> ACTIVITY
Here are the records. Print them all exactly.

-=-=-=-=-

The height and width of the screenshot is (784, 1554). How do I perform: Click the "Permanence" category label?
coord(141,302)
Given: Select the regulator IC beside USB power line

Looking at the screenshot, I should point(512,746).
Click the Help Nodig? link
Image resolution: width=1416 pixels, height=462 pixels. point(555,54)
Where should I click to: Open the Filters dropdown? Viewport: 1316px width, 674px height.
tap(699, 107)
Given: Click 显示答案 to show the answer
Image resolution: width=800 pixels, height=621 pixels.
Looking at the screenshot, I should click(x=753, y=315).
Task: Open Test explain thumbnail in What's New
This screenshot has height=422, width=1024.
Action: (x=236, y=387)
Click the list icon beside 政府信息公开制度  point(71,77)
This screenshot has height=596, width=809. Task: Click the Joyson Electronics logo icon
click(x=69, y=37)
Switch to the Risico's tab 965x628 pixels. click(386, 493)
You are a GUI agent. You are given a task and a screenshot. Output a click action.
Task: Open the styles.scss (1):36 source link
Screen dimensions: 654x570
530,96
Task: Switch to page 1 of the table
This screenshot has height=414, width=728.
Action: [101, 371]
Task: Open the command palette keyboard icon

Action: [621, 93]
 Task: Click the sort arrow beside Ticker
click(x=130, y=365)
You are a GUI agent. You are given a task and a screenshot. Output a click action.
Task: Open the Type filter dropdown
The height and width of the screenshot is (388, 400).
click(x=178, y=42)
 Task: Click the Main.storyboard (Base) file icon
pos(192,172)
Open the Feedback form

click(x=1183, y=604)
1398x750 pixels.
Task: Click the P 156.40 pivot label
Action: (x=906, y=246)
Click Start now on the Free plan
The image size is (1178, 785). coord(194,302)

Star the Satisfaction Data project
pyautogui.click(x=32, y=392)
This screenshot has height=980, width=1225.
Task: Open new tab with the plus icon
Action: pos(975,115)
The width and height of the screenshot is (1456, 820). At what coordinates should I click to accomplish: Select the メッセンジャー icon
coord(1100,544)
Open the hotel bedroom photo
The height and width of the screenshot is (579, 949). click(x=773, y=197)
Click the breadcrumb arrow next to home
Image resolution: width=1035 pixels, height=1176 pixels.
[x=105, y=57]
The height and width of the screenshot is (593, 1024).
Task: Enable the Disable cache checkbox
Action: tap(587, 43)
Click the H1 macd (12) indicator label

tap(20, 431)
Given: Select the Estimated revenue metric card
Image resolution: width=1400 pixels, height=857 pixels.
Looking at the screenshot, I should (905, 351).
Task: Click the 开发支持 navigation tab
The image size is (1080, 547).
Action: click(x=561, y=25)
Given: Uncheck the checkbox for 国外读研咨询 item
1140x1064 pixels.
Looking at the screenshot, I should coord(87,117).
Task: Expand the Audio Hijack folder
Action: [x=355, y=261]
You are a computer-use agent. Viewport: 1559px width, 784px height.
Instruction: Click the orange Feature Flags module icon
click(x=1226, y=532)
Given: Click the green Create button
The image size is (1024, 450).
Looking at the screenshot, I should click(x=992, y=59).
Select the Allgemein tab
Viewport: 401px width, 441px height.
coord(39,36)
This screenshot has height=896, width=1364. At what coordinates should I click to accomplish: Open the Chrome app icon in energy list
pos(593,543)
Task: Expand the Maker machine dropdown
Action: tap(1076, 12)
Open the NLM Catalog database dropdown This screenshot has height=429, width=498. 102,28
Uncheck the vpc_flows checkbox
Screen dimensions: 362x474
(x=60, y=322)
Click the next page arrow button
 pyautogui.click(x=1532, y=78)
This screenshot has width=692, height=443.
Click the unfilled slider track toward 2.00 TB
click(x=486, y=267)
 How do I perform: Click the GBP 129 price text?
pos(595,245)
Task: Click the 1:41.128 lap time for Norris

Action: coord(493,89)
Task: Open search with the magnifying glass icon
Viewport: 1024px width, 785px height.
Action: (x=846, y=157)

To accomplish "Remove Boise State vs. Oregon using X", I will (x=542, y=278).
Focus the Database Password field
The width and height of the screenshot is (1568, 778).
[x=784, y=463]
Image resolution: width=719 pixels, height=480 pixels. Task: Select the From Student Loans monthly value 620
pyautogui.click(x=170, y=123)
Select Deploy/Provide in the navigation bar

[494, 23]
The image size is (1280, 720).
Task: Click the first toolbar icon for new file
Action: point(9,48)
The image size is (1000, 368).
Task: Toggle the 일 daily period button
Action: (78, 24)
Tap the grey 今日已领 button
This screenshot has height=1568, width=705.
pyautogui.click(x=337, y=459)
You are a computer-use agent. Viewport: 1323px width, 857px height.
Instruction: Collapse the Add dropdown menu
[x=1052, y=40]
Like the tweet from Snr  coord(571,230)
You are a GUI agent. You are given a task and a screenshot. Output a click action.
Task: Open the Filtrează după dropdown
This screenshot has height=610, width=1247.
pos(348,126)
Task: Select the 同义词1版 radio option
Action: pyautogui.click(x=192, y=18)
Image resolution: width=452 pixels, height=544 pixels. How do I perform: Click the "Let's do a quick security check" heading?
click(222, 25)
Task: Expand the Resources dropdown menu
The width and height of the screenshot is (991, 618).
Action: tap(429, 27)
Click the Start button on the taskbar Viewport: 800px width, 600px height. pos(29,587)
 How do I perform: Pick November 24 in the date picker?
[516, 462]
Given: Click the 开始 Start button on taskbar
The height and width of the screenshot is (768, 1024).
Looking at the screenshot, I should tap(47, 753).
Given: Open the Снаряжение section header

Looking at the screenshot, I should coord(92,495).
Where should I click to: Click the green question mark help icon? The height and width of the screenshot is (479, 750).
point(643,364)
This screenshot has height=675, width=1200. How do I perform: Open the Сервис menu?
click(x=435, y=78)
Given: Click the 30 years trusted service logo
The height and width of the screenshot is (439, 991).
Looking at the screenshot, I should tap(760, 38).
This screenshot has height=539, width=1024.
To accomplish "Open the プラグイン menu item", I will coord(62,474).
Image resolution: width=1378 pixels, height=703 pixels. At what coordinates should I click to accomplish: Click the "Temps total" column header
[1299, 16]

-=-=-=-=-

> ANSWER AREA
The height and width of the screenshot is (784, 1554). How do I perform: Click the "Permanence" category label?
coord(141,302)
Given: Select the regulator IC beside USB power line

Looking at the screenshot, I should point(512,746).
Click the Help Nodig? link
Image resolution: width=1416 pixels, height=462 pixels. point(555,54)
Where should I click to: Open the Filters dropdown? Viewport: 1316px width, 674px height.
tap(699, 107)
Given: Click 显示答案 to show the answer
Image resolution: width=800 pixels, height=621 pixels.
Looking at the screenshot, I should click(x=753, y=315).
Task: Open Test explain thumbnail in What's New
This screenshot has height=422, width=1024.
Action: (x=236, y=387)
Click the list icon beside 政府信息公开制度  point(71,77)
This screenshot has height=596, width=809. Task: Click the Joyson Electronics logo icon
click(x=69, y=37)
Switch to the Risico's tab 965x628 pixels. click(386, 493)
You are a GUI agent. You are given a task and a screenshot. Output a click action.
Task: Open the styles.scss (1):36 source link
Screen dimensions: 654x570
530,96
Task: Switch to page 1 of the table
This screenshot has height=414, width=728.
Action: [101, 371]
Task: Open the command palette keyboard icon

Action: [621, 93]
 Task: Click the sort arrow beside Ticker
click(x=130, y=365)
You are a GUI agent. You are given a task and a screenshot. Output a click action.
Task: Open the Type filter dropdown
The height and width of the screenshot is (388, 400).
click(x=178, y=42)
 Task: Click the Main.storyboard (Base) file icon
pos(192,172)
Open the Feedback form

click(x=1183, y=604)
1398x750 pixels.
Task: Click the P 156.40 pivot label
Action: (x=906, y=246)
Click Start now on the Free plan
The image size is (1178, 785). coord(194,302)

Star the Satisfaction Data project
pyautogui.click(x=32, y=392)
This screenshot has height=980, width=1225.
Task: Open new tab with the plus icon
Action: pos(975,115)
The width and height of the screenshot is (1456, 820). At what coordinates should I click to accomplish: Select the メッセンジャー icon
coord(1100,544)
Open the hotel bedroom photo
The height and width of the screenshot is (579, 949). click(x=773, y=197)
Click the breadcrumb arrow next to home
Image resolution: width=1035 pixels, height=1176 pixels.
[x=105, y=57]
The height and width of the screenshot is (593, 1024).
Task: Enable the Disable cache checkbox
Action: tap(587, 43)
Click the H1 macd (12) indicator label

tap(20, 431)
Given: Select the Estimated revenue metric card
Image resolution: width=1400 pixels, height=857 pixels.
Looking at the screenshot, I should (905, 351).
Task: Click the 开发支持 navigation tab
The image size is (1080, 547).
Action: click(x=561, y=25)
Given: Uncheck the checkbox for 国外读研咨询 item
1140x1064 pixels.
Looking at the screenshot, I should coord(87,117).
Task: Expand the Audio Hijack folder
Action: [x=355, y=261]
You are a computer-use agent. Viewport: 1559px width, 784px height.
Instruction: Click the orange Feature Flags module icon
click(x=1226, y=532)
Given: Click the green Create button
The image size is (1024, 450).
Looking at the screenshot, I should click(x=992, y=59).
Select the Allgemein tab
Viewport: 401px width, 441px height.
coord(39,36)
This screenshot has height=896, width=1364. At what coordinates should I click to accomplish: Open the Chrome app icon in energy list
pos(593,543)
Task: Expand the Maker machine dropdown
Action: tap(1076, 12)
Open the NLM Catalog database dropdown This screenshot has height=429, width=498. 102,28
Uncheck the vpc_flows checkbox
Screen dimensions: 362x474
(x=60, y=322)
Click the next page arrow button
 pyautogui.click(x=1532, y=78)
This screenshot has width=692, height=443.
Click the unfilled slider track toward 2.00 TB
click(x=486, y=267)
 How do I perform: Click the GBP 129 price text?
pos(595,245)
Task: Click the 1:41.128 lap time for Norris

Action: coord(493,89)
Task: Open search with the magnifying glass icon
Viewport: 1024px width, 785px height.
Action: (x=846, y=157)

To accomplish "Remove Boise State vs. Oregon using X", I will (x=542, y=278).
Focus the Database Password field
The width and height of the screenshot is (1568, 778).
[x=784, y=463]
Image resolution: width=719 pixels, height=480 pixels. Task: Select the From Student Loans monthly value 620
pyautogui.click(x=170, y=123)
Select Deploy/Provide in the navigation bar

[494, 23]
The image size is (1280, 720).
Task: Click the first toolbar icon for new file
Action: point(9,48)
The image size is (1000, 368).
Task: Toggle the 일 daily period button
Action: (78, 24)
Tap the grey 今日已领 button
This screenshot has height=1568, width=705.
pyautogui.click(x=337, y=459)
You are a computer-use agent. Viewport: 1323px width, 857px height.
Instruction: Collapse the Add dropdown menu
[x=1052, y=40]
Like the tweet from Snr  coord(571,230)
You are a GUI agent. You are given a task and a screenshot. Output a click action.
Task: Open the Filtrează după dropdown
This screenshot has height=610, width=1247.
pos(348,126)
Task: Select the 同义词1版 radio option
Action: pyautogui.click(x=192, y=18)
Image resolution: width=452 pixels, height=544 pixels. How do I perform: Click the "Let's do a quick security check" heading?
click(222, 25)
Task: Expand the Resources dropdown menu
The width and height of the screenshot is (991, 618).
Action: tap(429, 27)
Click the Start button on the taskbar Viewport: 800px width, 600px height. pos(29,587)
 How do I perform: Pick November 24 in the date picker?
[516, 462]
Given: Click the 开始 Start button on taskbar
The height and width of the screenshot is (768, 1024).
Looking at the screenshot, I should tap(47, 753).
Given: Open the Снаряжение section header

Looking at the screenshot, I should coord(92,495).
Where should I click to: Click the green question mark help icon? The height and width of the screenshot is (479, 750).
point(643,364)
This screenshot has height=675, width=1200. How do I perform: Open the Сервис menu?
click(x=435, y=78)
Given: Click the 30 years trusted service logo
The height and width of the screenshot is (439, 991).
Looking at the screenshot, I should tap(760, 38).
This screenshot has height=539, width=1024.
To accomplish "Open the プラグイン menu item", I will coord(62,474).
Image resolution: width=1378 pixels, height=703 pixels. At what coordinates should I click to accomplish: Click the "Temps total" column header
[1299, 16]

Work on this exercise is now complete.